If I use uint32_t instead of uint16_t bitfields, I get the same result.

But when I use uint8_t bitfields instead of uint16_t, I get an inconsistent result that is either:

e d 6

or

e d 16

Neither is correct. Why does using uint8_t for bitfields cause this strange behavior?

Answer 1

The memory layout of bit-fields is implementation defined. Confer, for example, this online draft c++ standard:

9.6 Bit-fields

(1) ... Allocation of bit-fields within a class object is implementation-defined. Alignment of bit-fields is implementation-defined.

Thus, as you do not introduce explicit padding by bit-fields of length 0, you have no control on how the compiler will lay out your struct in memory. Actually, I think that you yield undefined behaviour, as you are converting one pointer to another one with probably different alignment requirements, and accessing padding bits (as it would happen with the assignment of a reinterpreted cast) is undefined behaviour, too.

Note that you can control padding of bit fields in a standardised way:

(2) A declaration for a bit-field that omits the identifier declares an unnamed bit-field. Unnamed bit-fields are not members and cannot be initialized. [Note: An unnamed bit-field is useful for padding to conform to externally-imposed layouts. — end note ] As a special case, an unnamed bit-field with a width of zero specifies alignment of the next bit-field at an allocation unit boundary. Only when declaring an unnamed bit-field may the value of the constant-expression be equal to zero.

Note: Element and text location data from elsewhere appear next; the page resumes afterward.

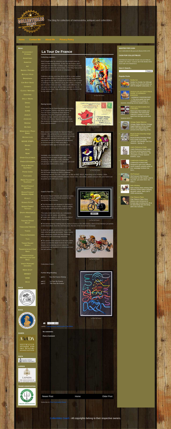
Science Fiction (27, 202)
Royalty (27, 198)
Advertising (27, 58)
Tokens (27, 231)
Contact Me (35, 39)
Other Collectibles (27, 157)
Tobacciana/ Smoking (28, 227)
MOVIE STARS (27, 141)
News (27, 153)
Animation (27, 62)
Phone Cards (27, 172)
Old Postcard (134, 174)
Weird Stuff (27, 270)
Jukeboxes (28, 119)
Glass (27, 107)
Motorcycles (27, 137)
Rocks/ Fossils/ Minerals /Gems (27, 193)
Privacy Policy (67, 39)
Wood (27, 282)
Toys (27, 239)
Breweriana (27, 78)
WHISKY (27, 274)
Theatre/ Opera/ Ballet (27, 222)
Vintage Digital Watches (138, 122)
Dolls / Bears (27, 99)
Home (22, 39)
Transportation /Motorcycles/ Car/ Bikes (59, 326)
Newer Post (47, 396)
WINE (27, 278)
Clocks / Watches (28, 91)
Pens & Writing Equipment (27, 167)
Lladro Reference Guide (138, 147)
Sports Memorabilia (27, 213)
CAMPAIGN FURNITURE (139, 160)
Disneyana (27, 95)
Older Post (107, 396)
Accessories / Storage (27, 53)
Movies (27, 145)
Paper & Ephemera (27, 161)
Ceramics (27, 86)
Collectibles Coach (59, 418)
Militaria (27, 127)
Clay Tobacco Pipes (137, 197)
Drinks (27, 103)
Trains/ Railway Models (27, 244)
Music (27, 149)
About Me (50, 39)
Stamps (27, 217)
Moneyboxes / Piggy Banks (27, 132)
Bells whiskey (135, 185)
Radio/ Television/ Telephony (27, 181)
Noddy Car (134, 80)
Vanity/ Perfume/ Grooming (27, 265)
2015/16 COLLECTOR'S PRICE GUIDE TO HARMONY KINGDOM (141, 93)
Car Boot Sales (27, 82)
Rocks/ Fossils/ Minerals (27, 187)
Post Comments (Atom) (58, 402)
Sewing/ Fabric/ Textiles (28, 207)
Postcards (27, 176)
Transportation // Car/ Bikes (27, 250)
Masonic (27, 123)
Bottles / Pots (27, 74)
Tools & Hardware (27, 235)
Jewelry (27, 115)
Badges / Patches (27, 70)
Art (27, 66)
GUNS (27, 111)
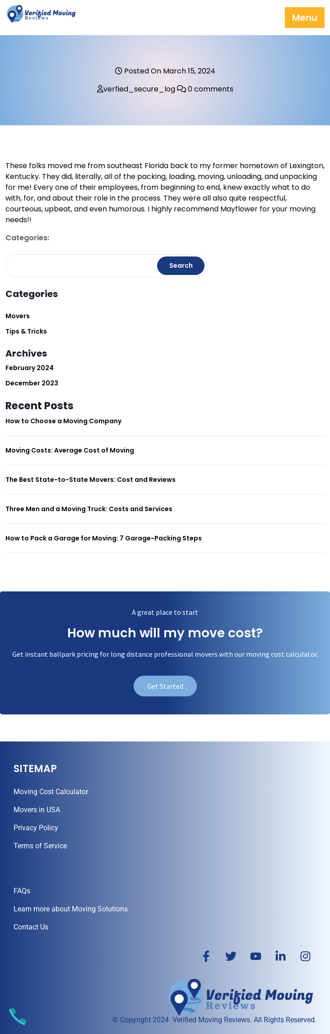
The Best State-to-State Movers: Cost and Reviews (90, 479)
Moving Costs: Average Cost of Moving (69, 450)
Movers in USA (37, 809)
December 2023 (31, 383)
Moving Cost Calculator (51, 791)
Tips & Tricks (26, 331)
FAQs (22, 891)
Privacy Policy (36, 828)
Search (181, 265)
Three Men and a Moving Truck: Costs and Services (88, 508)
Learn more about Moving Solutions (71, 909)
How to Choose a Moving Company (63, 420)
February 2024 (29, 367)
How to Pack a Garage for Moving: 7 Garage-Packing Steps (103, 538)
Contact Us (31, 927)
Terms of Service (40, 846)
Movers (17, 315)
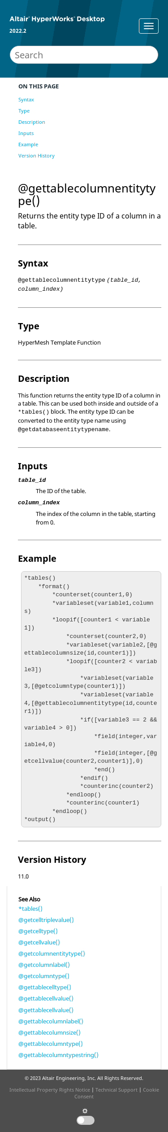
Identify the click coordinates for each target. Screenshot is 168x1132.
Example (28, 144)
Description (31, 121)
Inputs (26, 133)
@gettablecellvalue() (45, 998)
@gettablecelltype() (44, 987)
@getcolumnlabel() (44, 965)
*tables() (30, 909)
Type (24, 110)
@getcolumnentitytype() (51, 953)
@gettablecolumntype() (50, 1044)
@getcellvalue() (39, 942)
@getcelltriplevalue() (46, 920)
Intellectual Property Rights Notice (49, 1089)
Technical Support (116, 1089)
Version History (36, 155)
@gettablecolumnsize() (49, 1032)
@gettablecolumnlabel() (50, 1021)
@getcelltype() (38, 931)
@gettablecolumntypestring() (58, 1055)
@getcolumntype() (43, 976)
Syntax (26, 99)
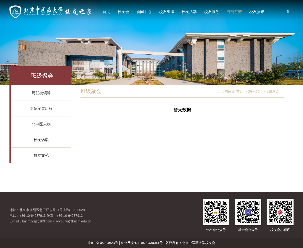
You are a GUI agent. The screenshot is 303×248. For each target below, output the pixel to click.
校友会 (123, 12)
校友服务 (211, 12)
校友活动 (189, 12)
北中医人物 (41, 124)
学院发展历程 (41, 108)
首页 (106, 12)
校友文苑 (41, 155)
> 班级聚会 (270, 91)
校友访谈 (41, 140)
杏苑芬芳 (234, 12)
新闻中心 (144, 12)
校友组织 (166, 12)
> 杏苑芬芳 (252, 91)
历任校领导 (41, 93)
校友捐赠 (256, 12)
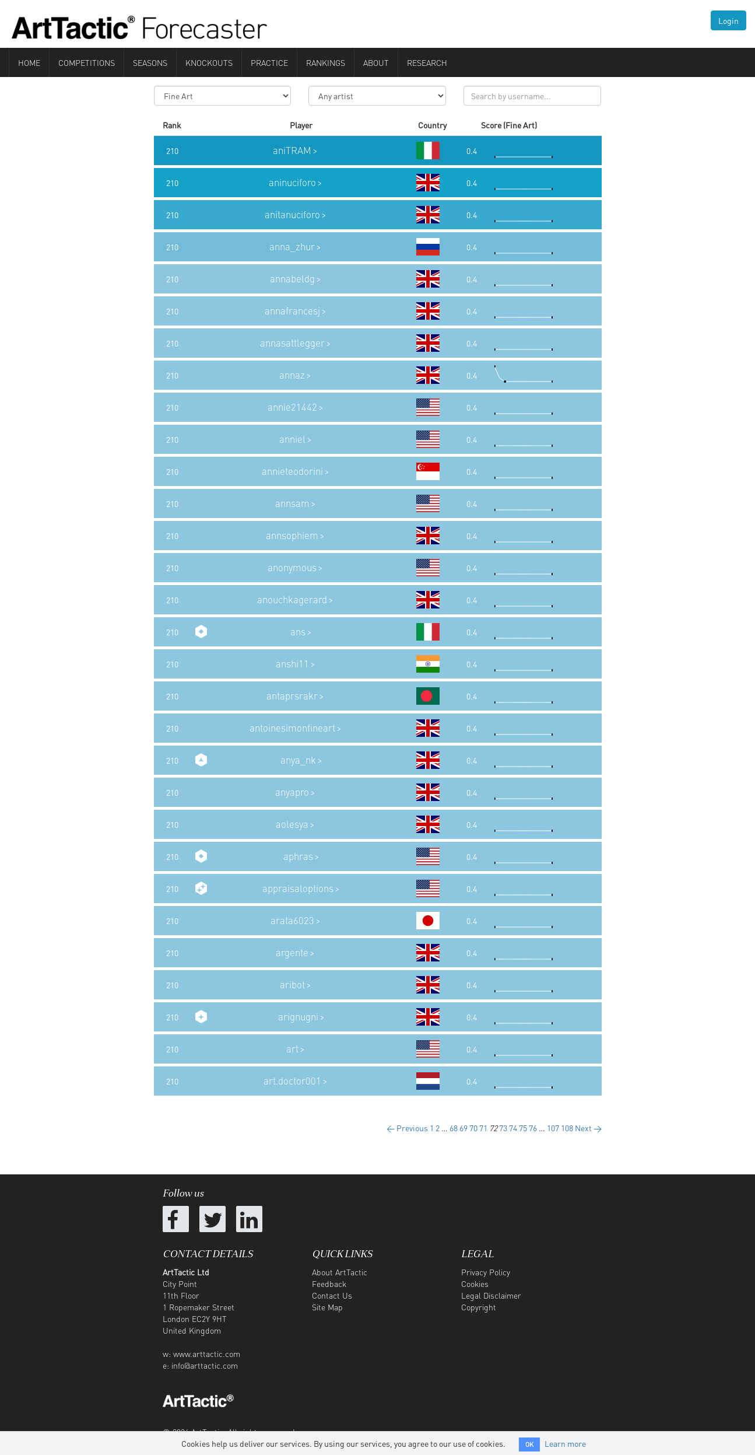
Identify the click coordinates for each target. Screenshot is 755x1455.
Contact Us (332, 1295)
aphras (298, 856)
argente (292, 952)
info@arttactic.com (204, 1365)
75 (523, 1127)
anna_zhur (292, 246)
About (376, 62)
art (292, 1049)
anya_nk (298, 760)
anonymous (292, 567)
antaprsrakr (292, 696)
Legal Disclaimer (491, 1295)
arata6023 (292, 920)
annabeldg (292, 278)
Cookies (475, 1283)
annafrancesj (292, 311)
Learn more (565, 1443)
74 (513, 1127)
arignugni (298, 1016)
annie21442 (292, 407)
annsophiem (292, 535)
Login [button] (728, 20)
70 (473, 1127)
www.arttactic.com (206, 1353)
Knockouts (209, 62)
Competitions (86, 62)
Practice (269, 62)
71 (483, 1127)
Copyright (478, 1307)
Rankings (325, 62)
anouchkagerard (292, 599)
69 (463, 1127)
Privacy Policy (485, 1272)
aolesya (292, 824)
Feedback (329, 1283)
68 (454, 1127)
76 (533, 1127)
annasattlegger (292, 343)
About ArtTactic (339, 1272)
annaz (292, 375)
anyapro (292, 792)
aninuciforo (292, 182)
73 (503, 1127)
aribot (292, 984)
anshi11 (292, 663)
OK (529, 1444)
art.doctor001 (292, 1081)
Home (29, 62)
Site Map (327, 1307)
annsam (292, 503)
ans (297, 631)
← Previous (407, 1127)
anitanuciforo (292, 214)
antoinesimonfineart (292, 728)
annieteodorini (292, 471)
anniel (292, 439)
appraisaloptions (297, 888)
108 (567, 1127)
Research (427, 62)
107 (553, 1127)
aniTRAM (292, 150)
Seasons (150, 62)
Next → (588, 1127)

See the following code that makes use of this feature; Note that it yields a different result as I found no way of how to control padding such that I could get consecutive 5-bit-piecies. So I adapted the example to something that works on the level of byte borders:

struct Foo {
    uint8_t a:5;
    uint8_t :0;
    uint8_t b:5;
    uint8_t :0;
    uint8_t c:5;
};

union DifferentView {
    uint32_t bits;
    struct Foo foo;
};

int main()
{
    union DifferentView myView;

    myView.bits = 0x0d0a0e;
    printf("%x %x %x\n", myView.foo.a, myView.foo.b, myView.foo.c);
    // Output: e a d

    return 0;
}

Answer 2

The compiler may add padding between structure members (or it may not, at its discretion) and you don't account for that when you just try to access the entire struct as a bunch of bits. Basically you can't just do that (the behaviour is undefined and your code is simply buggy). You need to access the structure members by name or use compiler specific extensions to control the layout/padding.